Honest Doubt Part 9 - Paying the Price

This program looked at how religion in the west has dealt with opposition by banning books and excommunicating heretics (when they weren't being killed). The program in particular looks at Spinoza, the 17th century Dutch-Jewish philosopher whose radical views caused him to be expelled by Jewish religious leaders and his books placed on the Papal Index of Forbidden Books.

I'm concerned at the "othering" of religion in this program. When we listen to it we are encouraged to think we would never do these things now, how terrible that those in power should physically punish people and materially ban books just because they don't agree with the ruling ideology.

But are we really so different? We don't have a list of banned books which people aren't allowed to read, but we have a list of banned drugs that people aren't allowed to take. The "bad ideas" it was decided would stop people functioning successfully in society and so they should not be allowed to consume them and the books and those who provided the books should be banned. By the same token drugs today - it is decided - would stop people functioning in society and they are therefore banned - are controlling states of mind and controlling ideas really so different? I'm not saying all drugs are good, I'm pointing out that perhaps there is more of an overlap between our ways of thinking and those in the past than the program wants to acknowledge.

The same argument could be made about excommunication and prison. Today we put hundreds of thousands of people in prison, for the same reasons that people were excommunicated - that they would in some way cause damage to society. Indeed it could be argued that in some ways excommunication was better than prison, so again, are we really so different in how we treat those we deem "outside" of society?

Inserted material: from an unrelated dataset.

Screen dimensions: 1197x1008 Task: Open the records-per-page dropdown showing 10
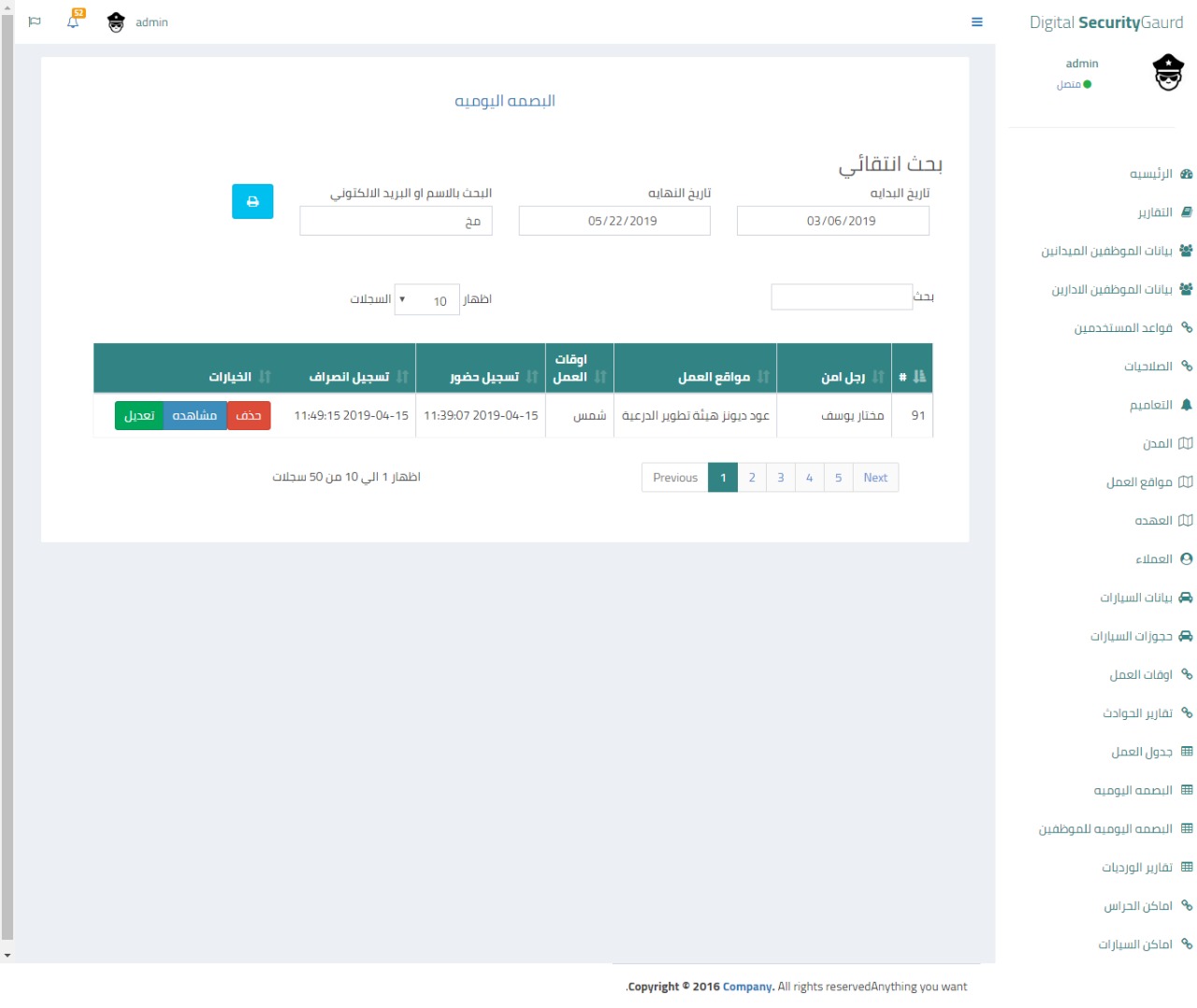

Intolerance come from an inability to listen, and to listen we need to identify places of engagement with the person speaking. If we "other" religion and make it something totally alien and different to ourselves then we lose the ability to listen to it, and so become intolerant of it, something I don't think was really the aim of the programme. Religion needs to become more puzzling and fascinating to us before we will discover how to listen to it again.